Bozburun'dan sonra Hisarönü yol ayrımına kadar, Selimiye, Orhaniye güzergahından geri döndük, Datça yoluna girdik.. Akşam karanlığı çöktü, iyice..
Datça'ya girdiğimizde, daha karavanı parketmeden bir otopark görevlisi belirdi, yanımızda.. Bu yıl Datça'nın bütün sokaklarında otopark ücreti uygulanıyor. Öyle ki, alışveriş için bile durduğunuzda hemen geliyorlar. Turizm merkezi olma çabasındalar, fakat turiste her zorluğu çıkarıyorlar..
[attachment=1]
[attachment=2]
Datça'da yaz aylarında buz gibidir, deniz.. Genelde eylülde ısınmaya başlar.. Denizin hemen kenarında çıkan tatlı su ise ılıktır, hep.. Evvelce doğrudan denize akan bu su, şimdi bir gölette toplanıyor..
[attachment=3]
Bu cennet gibi ilçenin harika manzarası karşısında, bir tepede konakladık..
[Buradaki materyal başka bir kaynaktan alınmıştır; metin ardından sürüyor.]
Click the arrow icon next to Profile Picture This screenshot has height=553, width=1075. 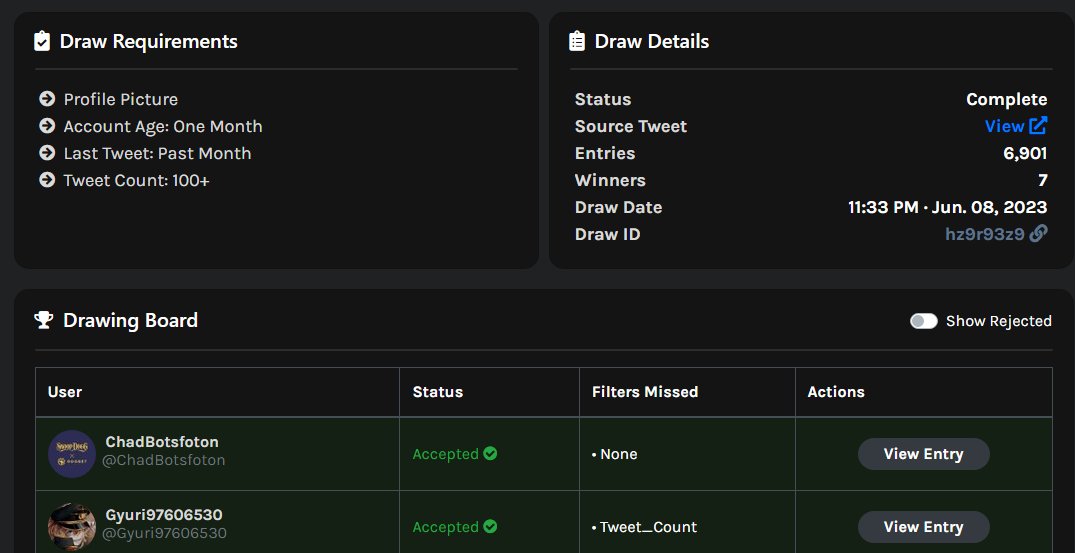[x=47, y=99]
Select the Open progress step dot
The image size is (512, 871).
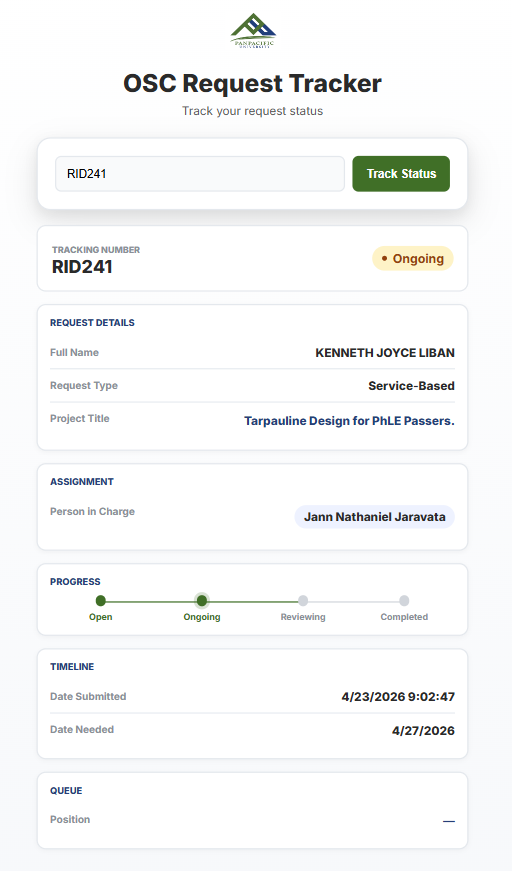point(101,600)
Cumartesi günü kurulan pazarından, dalından yeni koparılmış sebze-meyve alma imkanı buluyorsunuz. Olabilse, bir aylık- iki aylık alışverişini yapmak istiyor, insan..
Bir de bademi, balı, zeytinyağı ve değişik kokulu sabunları var, Datça'nın..
[attachment=5]
Datça'dan Bodrum'a feribot seferleri var.. Fakat gördüğümüz feribot hiç güven vermedi bize..
[attachment=4]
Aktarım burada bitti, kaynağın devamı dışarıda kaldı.